SQL est le langage utilisé pour exécuter des actions sur les bases de données (cf. XP-Infos n° 11). L’injection SQL consiste à tenter de modifier la requête prévue par le développeur pour exécuter une action différente (illicite) sur la base de données. Par exemple, dans un formulaire de connexion contenant un nom d’utilisateur et un mot de passe, l’attaquant peut tenter d’écrire un code SQL dans l’un de ces champs pour court-circuiter la nécessité de présenter le mot de passe. Si l’application ne prend pas la peine de vérifier le contenu des deux champs et de bloquer le texte suspect, elle est vulnérable à ce type d’attaque.

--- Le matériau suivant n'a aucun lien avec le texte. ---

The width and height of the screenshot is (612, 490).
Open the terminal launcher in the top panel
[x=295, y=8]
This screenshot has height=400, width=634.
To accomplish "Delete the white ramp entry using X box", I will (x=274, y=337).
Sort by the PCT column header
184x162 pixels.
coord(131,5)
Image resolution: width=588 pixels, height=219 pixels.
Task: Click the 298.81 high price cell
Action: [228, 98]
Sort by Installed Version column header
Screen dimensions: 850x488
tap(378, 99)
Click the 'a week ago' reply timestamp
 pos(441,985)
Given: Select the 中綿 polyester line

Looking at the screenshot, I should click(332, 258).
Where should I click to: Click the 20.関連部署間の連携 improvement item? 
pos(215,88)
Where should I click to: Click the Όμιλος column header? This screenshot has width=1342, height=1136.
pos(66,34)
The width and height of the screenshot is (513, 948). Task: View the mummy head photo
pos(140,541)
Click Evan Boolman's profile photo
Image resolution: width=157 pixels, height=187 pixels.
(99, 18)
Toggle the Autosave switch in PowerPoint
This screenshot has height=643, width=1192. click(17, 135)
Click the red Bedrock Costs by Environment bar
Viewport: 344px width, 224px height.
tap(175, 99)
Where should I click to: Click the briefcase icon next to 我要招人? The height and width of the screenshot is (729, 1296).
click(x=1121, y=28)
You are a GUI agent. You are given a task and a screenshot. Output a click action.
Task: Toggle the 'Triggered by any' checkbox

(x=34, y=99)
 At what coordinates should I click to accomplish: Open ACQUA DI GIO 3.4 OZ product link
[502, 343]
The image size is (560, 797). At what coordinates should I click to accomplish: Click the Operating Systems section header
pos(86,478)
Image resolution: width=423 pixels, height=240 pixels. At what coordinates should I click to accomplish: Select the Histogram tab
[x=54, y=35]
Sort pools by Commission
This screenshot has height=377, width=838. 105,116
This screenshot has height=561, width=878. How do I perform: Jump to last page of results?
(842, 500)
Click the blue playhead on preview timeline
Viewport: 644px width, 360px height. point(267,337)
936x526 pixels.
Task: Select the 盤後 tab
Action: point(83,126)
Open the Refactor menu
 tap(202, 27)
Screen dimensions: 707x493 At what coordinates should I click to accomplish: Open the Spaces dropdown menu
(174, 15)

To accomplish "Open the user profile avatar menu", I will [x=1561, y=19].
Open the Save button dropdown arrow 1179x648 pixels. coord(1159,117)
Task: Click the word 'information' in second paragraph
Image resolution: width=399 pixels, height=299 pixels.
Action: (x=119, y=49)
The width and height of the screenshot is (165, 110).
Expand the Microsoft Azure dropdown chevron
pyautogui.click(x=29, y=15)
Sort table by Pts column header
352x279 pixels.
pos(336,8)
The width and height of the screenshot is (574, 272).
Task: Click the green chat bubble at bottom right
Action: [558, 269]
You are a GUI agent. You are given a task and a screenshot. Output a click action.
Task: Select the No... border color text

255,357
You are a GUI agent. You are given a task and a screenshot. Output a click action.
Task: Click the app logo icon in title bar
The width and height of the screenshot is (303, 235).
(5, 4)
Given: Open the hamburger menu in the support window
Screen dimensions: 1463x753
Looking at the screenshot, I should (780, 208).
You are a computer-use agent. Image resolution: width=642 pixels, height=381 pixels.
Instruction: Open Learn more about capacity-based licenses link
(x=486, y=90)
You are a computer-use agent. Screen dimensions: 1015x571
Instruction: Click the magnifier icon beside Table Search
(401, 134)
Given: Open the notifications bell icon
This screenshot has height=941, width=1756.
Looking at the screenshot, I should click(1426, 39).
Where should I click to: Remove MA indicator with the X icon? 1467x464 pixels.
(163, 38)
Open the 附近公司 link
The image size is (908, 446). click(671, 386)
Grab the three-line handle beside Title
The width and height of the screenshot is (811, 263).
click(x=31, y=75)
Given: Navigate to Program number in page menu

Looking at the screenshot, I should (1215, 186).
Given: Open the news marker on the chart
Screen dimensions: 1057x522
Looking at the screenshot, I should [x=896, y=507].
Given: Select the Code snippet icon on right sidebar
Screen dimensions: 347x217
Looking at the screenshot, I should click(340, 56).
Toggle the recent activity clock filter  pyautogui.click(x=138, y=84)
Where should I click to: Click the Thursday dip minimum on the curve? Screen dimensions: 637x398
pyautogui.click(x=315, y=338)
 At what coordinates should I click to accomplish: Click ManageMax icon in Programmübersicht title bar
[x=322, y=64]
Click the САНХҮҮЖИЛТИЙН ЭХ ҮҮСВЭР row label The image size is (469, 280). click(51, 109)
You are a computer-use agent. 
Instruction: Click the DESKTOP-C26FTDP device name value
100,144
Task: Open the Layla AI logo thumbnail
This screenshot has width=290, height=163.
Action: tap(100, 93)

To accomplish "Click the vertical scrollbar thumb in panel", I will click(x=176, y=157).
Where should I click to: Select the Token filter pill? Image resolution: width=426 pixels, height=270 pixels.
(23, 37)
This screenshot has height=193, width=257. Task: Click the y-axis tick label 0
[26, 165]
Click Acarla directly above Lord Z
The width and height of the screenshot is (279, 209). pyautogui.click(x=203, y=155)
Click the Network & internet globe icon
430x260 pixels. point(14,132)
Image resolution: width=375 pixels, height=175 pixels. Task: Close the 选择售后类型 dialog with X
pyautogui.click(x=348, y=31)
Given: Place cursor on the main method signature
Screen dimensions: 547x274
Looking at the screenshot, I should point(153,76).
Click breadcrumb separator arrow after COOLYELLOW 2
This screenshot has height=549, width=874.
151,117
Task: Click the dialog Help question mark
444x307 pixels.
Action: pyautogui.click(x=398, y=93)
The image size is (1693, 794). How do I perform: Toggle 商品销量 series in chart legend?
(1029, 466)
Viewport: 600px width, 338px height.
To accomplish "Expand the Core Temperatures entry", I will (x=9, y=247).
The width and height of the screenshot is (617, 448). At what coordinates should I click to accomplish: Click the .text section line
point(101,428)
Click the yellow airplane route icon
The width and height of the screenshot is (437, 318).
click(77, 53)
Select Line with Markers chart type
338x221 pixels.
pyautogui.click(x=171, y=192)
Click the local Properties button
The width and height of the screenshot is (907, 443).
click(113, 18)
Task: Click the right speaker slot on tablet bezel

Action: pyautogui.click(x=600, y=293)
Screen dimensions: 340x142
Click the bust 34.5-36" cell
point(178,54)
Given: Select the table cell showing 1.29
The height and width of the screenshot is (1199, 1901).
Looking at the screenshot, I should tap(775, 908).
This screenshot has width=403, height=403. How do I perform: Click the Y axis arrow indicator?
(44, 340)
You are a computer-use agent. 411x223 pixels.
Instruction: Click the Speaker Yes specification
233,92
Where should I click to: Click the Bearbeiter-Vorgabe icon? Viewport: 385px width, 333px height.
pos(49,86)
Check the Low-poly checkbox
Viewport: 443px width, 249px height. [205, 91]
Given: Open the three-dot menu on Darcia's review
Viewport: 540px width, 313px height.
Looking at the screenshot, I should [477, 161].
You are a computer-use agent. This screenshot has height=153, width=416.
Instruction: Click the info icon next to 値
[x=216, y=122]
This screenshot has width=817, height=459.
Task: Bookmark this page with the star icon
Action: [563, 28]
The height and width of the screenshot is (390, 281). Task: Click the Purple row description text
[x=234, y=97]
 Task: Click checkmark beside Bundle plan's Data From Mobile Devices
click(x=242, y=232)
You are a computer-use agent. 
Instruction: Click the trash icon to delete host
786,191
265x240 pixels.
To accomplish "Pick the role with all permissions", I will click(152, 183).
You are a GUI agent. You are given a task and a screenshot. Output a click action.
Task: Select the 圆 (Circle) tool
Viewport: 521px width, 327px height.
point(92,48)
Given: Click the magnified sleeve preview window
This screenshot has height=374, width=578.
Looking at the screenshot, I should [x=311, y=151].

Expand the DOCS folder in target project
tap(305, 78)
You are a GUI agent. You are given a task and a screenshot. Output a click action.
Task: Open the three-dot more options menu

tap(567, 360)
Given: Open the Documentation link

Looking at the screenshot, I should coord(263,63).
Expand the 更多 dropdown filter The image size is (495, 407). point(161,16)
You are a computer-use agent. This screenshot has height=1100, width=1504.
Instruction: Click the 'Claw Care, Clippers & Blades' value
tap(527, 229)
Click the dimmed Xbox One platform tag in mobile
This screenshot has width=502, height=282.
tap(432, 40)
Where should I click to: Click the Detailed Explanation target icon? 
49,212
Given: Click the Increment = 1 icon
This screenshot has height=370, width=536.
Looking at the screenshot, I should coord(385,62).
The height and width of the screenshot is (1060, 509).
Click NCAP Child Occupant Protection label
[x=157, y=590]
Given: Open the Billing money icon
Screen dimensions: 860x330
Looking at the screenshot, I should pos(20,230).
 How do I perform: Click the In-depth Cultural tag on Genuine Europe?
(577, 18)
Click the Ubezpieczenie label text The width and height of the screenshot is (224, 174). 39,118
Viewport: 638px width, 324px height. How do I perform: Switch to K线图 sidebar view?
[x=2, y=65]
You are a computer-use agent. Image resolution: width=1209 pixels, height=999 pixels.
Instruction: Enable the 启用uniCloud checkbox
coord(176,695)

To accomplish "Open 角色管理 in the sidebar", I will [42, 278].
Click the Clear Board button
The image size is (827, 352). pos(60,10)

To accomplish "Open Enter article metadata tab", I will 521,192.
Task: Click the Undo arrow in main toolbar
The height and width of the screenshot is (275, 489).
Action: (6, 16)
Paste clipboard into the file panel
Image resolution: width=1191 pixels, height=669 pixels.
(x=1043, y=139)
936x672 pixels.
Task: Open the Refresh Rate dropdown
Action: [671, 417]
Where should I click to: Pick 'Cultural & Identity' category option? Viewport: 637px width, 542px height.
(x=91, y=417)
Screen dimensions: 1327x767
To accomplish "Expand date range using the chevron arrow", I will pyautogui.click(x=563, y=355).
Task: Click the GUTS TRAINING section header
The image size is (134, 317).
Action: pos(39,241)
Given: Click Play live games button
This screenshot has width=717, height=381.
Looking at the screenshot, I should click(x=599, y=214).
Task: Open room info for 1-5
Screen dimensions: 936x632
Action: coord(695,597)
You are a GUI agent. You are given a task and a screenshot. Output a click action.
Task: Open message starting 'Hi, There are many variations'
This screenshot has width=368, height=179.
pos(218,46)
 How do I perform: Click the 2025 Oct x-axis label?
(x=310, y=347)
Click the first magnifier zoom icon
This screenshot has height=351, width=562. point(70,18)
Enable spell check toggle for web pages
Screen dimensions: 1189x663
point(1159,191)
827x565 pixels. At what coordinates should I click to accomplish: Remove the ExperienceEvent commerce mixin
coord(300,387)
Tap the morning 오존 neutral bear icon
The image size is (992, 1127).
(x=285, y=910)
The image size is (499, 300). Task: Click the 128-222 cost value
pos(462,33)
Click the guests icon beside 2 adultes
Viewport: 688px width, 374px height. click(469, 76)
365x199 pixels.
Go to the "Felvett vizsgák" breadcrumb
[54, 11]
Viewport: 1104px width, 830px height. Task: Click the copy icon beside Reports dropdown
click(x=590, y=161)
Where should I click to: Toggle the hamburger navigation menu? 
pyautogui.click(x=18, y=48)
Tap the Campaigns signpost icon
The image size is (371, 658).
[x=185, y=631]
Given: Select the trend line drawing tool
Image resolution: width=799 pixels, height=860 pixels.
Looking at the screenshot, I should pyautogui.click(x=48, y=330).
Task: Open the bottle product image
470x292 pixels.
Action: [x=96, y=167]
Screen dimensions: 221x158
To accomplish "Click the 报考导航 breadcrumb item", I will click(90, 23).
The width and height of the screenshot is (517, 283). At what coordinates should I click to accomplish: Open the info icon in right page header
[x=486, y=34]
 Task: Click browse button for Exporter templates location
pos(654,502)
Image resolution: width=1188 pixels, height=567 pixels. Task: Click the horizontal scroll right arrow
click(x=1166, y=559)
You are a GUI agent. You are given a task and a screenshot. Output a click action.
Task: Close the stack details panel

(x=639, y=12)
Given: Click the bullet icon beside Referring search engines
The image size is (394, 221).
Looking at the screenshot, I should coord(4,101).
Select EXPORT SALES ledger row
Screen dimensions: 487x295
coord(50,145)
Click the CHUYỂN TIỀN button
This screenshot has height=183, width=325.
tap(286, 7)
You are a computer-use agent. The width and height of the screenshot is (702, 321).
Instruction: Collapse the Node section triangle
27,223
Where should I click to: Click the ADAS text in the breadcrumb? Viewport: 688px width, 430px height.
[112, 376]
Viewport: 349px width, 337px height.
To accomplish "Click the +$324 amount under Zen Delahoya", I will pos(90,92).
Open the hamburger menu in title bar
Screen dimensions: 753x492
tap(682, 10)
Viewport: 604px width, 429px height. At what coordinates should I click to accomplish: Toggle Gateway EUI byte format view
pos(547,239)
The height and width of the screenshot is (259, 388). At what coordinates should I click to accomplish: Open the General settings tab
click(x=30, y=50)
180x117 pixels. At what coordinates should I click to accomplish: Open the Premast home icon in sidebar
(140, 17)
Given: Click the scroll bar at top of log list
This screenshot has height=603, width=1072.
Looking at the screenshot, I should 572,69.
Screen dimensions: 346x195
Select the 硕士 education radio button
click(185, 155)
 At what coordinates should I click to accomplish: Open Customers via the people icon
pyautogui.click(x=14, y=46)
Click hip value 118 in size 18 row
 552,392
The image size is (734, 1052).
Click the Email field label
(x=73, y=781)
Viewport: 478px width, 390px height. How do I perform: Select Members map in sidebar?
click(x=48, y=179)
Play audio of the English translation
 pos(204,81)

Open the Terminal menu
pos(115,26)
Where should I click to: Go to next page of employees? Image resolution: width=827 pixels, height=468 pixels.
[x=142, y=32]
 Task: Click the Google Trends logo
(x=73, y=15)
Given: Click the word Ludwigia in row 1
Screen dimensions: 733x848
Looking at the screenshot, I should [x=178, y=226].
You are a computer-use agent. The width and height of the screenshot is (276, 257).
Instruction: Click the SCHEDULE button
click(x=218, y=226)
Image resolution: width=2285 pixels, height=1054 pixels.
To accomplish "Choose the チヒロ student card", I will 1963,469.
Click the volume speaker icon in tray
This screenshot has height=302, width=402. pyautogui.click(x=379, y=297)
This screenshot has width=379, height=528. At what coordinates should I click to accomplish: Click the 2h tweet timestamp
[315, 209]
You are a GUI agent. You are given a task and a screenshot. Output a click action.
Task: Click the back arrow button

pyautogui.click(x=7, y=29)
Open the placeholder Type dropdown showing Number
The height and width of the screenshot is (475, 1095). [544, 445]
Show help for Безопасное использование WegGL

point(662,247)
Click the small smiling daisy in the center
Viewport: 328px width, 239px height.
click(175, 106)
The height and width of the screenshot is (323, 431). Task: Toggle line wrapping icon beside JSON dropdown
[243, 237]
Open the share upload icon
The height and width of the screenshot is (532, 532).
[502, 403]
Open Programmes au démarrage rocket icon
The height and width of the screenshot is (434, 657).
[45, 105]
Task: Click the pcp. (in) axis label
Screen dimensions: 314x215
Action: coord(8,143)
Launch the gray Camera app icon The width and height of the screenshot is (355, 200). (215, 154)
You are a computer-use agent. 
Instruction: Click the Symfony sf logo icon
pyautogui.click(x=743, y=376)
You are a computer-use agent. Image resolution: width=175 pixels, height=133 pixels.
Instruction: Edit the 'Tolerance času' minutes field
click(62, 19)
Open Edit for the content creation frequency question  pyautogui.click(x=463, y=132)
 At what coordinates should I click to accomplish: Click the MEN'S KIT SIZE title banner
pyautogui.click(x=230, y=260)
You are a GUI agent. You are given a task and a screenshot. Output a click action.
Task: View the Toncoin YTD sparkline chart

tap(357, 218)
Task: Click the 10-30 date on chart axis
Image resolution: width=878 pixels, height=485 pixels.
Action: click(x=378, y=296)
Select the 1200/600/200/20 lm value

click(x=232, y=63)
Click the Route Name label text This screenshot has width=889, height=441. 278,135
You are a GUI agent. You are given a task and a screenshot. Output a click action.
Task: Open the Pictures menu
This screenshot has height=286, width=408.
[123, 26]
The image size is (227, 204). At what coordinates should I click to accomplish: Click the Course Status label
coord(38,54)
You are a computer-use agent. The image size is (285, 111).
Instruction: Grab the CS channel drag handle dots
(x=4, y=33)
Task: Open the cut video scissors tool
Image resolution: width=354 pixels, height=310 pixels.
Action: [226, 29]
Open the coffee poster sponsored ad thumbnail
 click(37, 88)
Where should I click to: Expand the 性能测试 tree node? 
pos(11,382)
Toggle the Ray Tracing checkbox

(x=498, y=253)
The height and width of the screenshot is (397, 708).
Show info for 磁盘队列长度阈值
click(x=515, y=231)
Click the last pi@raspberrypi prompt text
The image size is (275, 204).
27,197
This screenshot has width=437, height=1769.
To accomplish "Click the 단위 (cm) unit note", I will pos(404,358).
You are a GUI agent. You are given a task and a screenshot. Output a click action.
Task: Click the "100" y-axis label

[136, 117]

Il existe de nombreux autres types d’attaques et de vulnérabilités, mais cet article ne peut être exhaustif en la matière ; son objectif est surtout de faire comprendre que la sécurité d’un site Internet découle de la mise en œuvre d’un ensemble de mesures, mais elle est aussi souvent un choix, un compromis difficile entre utilisabilité et sécurisation. De plus, la sécurité d’un site Web demande un degré d’expertise qui augmente avec le temps et les avancées technologiques. Elle entraîne donc inévitablement des coûts supplémentaires, ce qui a pour conséquence de conduire l’acheteur à faire des choix : la sécurité dépend alors également d’un compromis entre le prix et le niveau de sécurisation.